Leveraging Z-Score to Understand Data Dispersion
In my Standard Deviation article I demonstrated how to use the squared variance to show the average distance each data point resides from the mean.
While variance and standard deviation illustrate data dispersion from the mean in terms of their precise location in relation to the mean, Z-Score provides another measurement of dispersion from the mean, but using the standard deviations to provide a more high-level measurement.
Recall from my Distributions: The empirical rule article (link), in a normally-shaped distributed, most data points fall within three standard deviations from the mean.
Referencing standard deviations in this manner provides an easy-to-use reference in understanding variance in relation to the mean instead of actual values.

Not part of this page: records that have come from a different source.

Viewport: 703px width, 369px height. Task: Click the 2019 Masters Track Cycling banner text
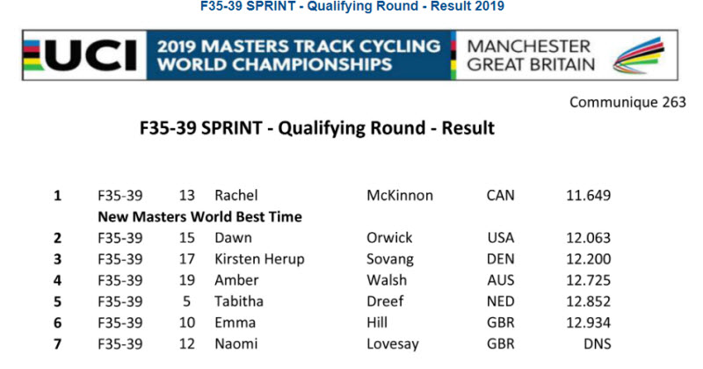[x=299, y=55]
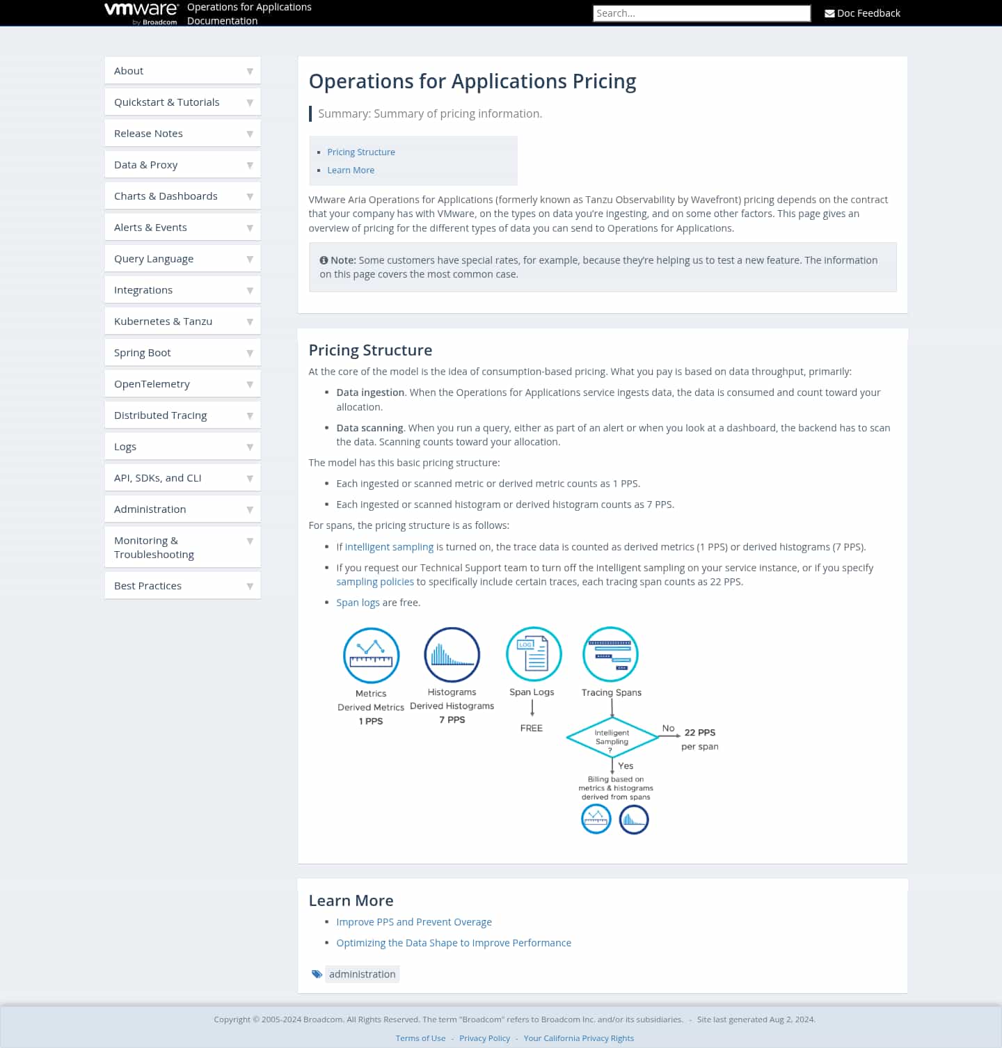Open the Pricing Structure anchor link
Viewport: 1002px width, 1048px height.
point(361,152)
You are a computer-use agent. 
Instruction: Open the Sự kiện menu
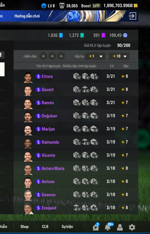(x=67, y=227)
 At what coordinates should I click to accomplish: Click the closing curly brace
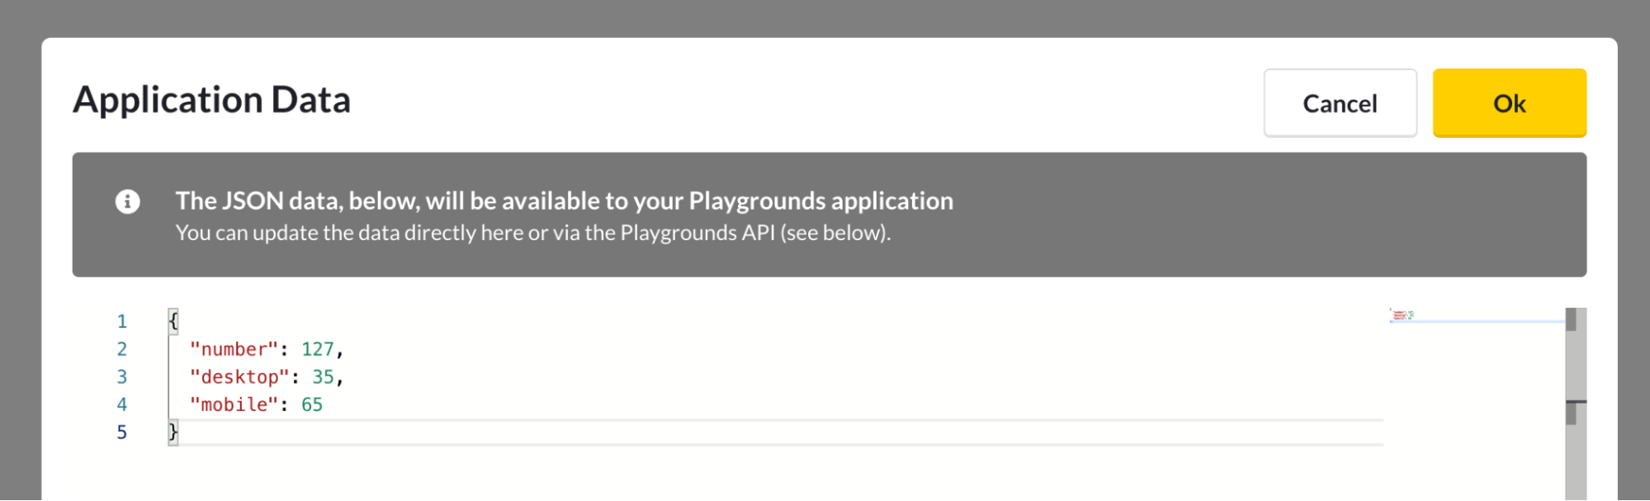(173, 432)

Similarly, z-scores use standard deviations to understand data points’ variance in relation to the mean.
With my new Z-Score column, I now have a value which tells how many standard deviations from the mean (negative-left, positive-right) each value resides from the mean.

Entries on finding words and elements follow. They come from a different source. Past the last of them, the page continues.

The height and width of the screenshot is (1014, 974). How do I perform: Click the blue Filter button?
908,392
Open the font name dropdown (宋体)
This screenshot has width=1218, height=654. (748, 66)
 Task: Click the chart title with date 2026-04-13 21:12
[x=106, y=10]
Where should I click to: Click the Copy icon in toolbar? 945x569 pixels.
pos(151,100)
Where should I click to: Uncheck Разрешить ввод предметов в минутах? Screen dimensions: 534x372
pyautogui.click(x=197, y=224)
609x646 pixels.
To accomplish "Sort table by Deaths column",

Also, Excel provides the Standardize() function to determine z-scores.
For example, the last z-score of 1.42 is for the age group of 71-99. This tells me this age group’s diagnoses of 74 falls almost 1.5 standard deviations above (positive – right of) the mean.
Also, the z-score may be used with a z-table to determine its value in relation to all other values.
Continuing with the z-score for the 71-99 age group (1.42), I can use the following Z-table to determine data points under this value.
Beginning with the left Z column and finding 1.4, then going two columns to the right for the .02 (1.4 + .02 = 1.42), I get a value of .4222, or 42%.
Since this z-table tells me “Use these values to find the area between z=0 and any positive value.,” this value tells me beginning with z=0 (the mean), 42% of all other data points to the right of the mean (positive z-scores) fall under the diagnoses of 74. Since the right area of this distribution is only half the distribution (the other half has negative values), I can add 50% to represent that half to 42%, to arrive at a total of 92% of all values fall below (to the left of) this diagnosis in the distribution.
To determine how much data falls above this value, I simply subtract 1 from this value (1 – 92%) to arrive at 8%. Remember from my Distributions: The empirical rule article (link) approximately .03% of data falls outside the standard three standard deviations. Therefore, the amount of data above the diagnosis of 74 for the age group 71-99 is actually 8% – .03% = 7.97%.
This means the highest number of diagnosis (74) for the age group 71-99 resides above 92% all other diagnosis in the distribution with less than 8% residing above it.